▶ [GIVEN EXERCISE] Repeat word for word everything from the line with "You are a computer-use agent. Screen" down to the line with "Instruction: Click the XH rank column header", both included.

▶ [SUPPLIED RECORDS]
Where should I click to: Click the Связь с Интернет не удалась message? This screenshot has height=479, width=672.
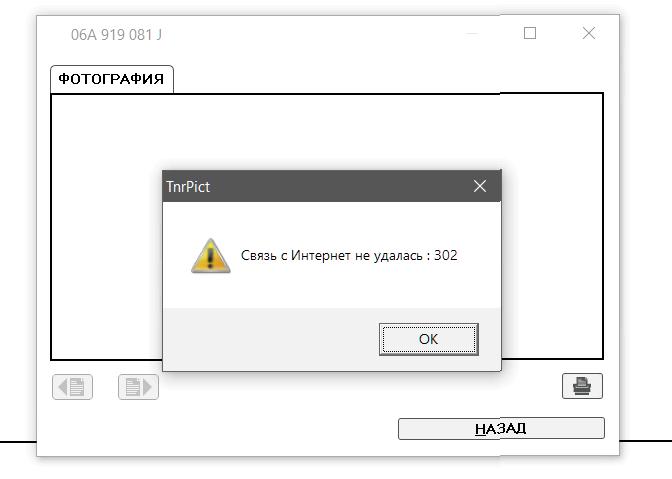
---
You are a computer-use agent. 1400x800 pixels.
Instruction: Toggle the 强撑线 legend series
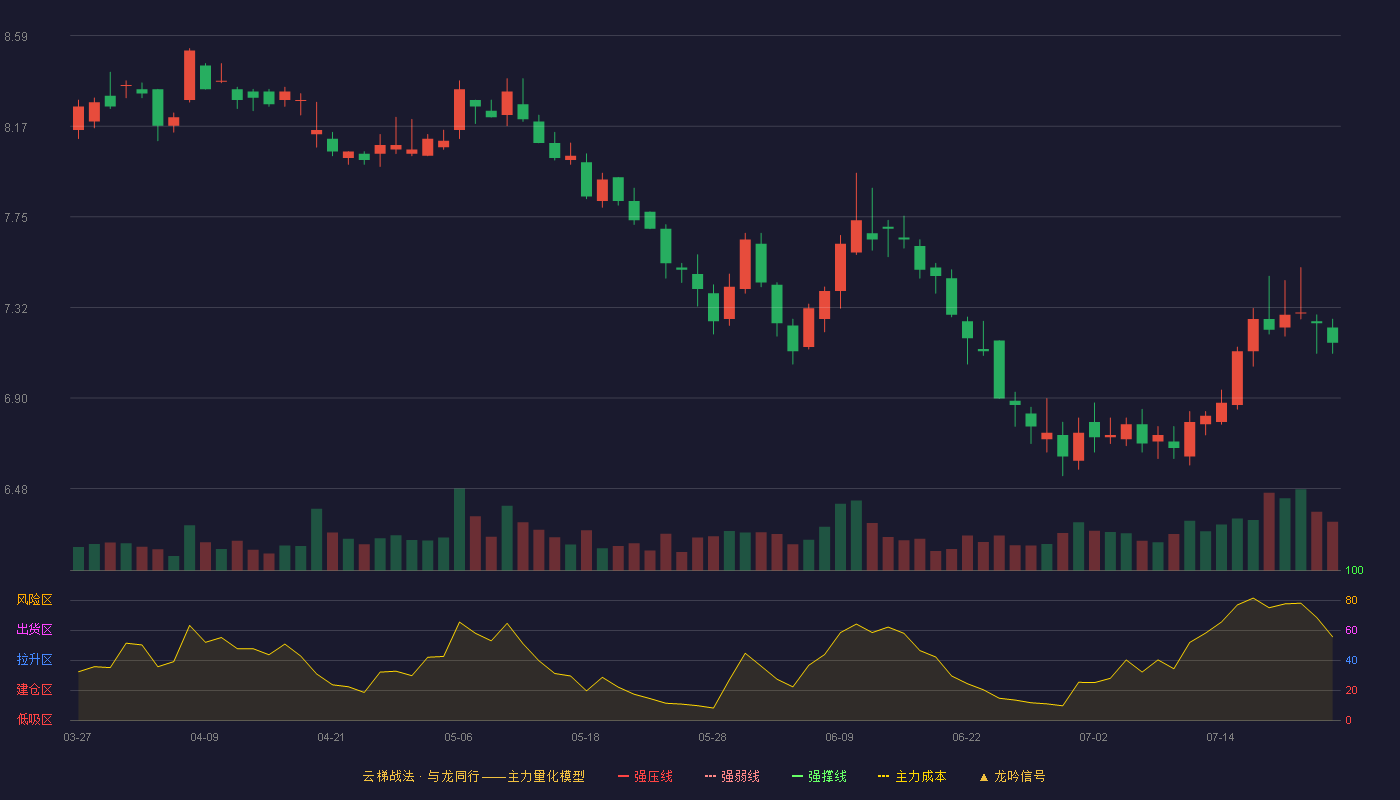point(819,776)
---
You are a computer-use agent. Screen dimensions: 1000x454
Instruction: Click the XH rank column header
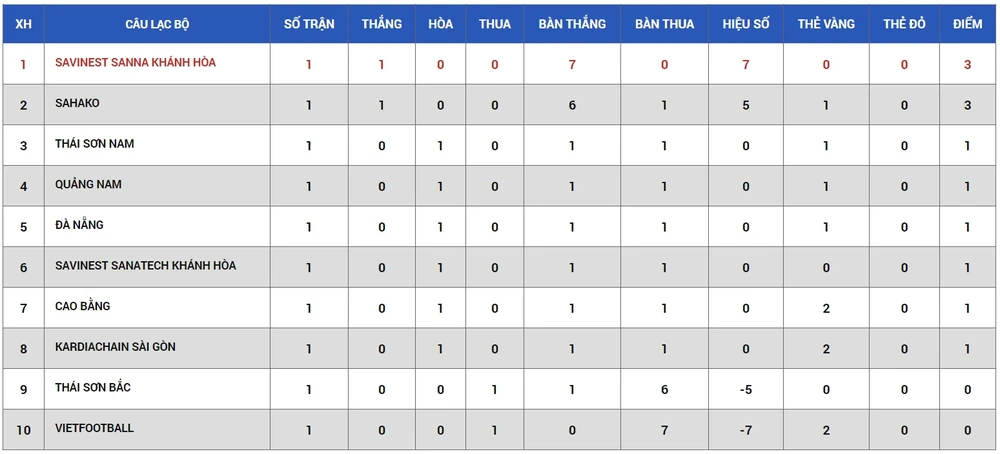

▶ [THE RESULT]
You are a computer-use agent. Screen dimensions: 1000x454
Instruction: Click the XH rank column header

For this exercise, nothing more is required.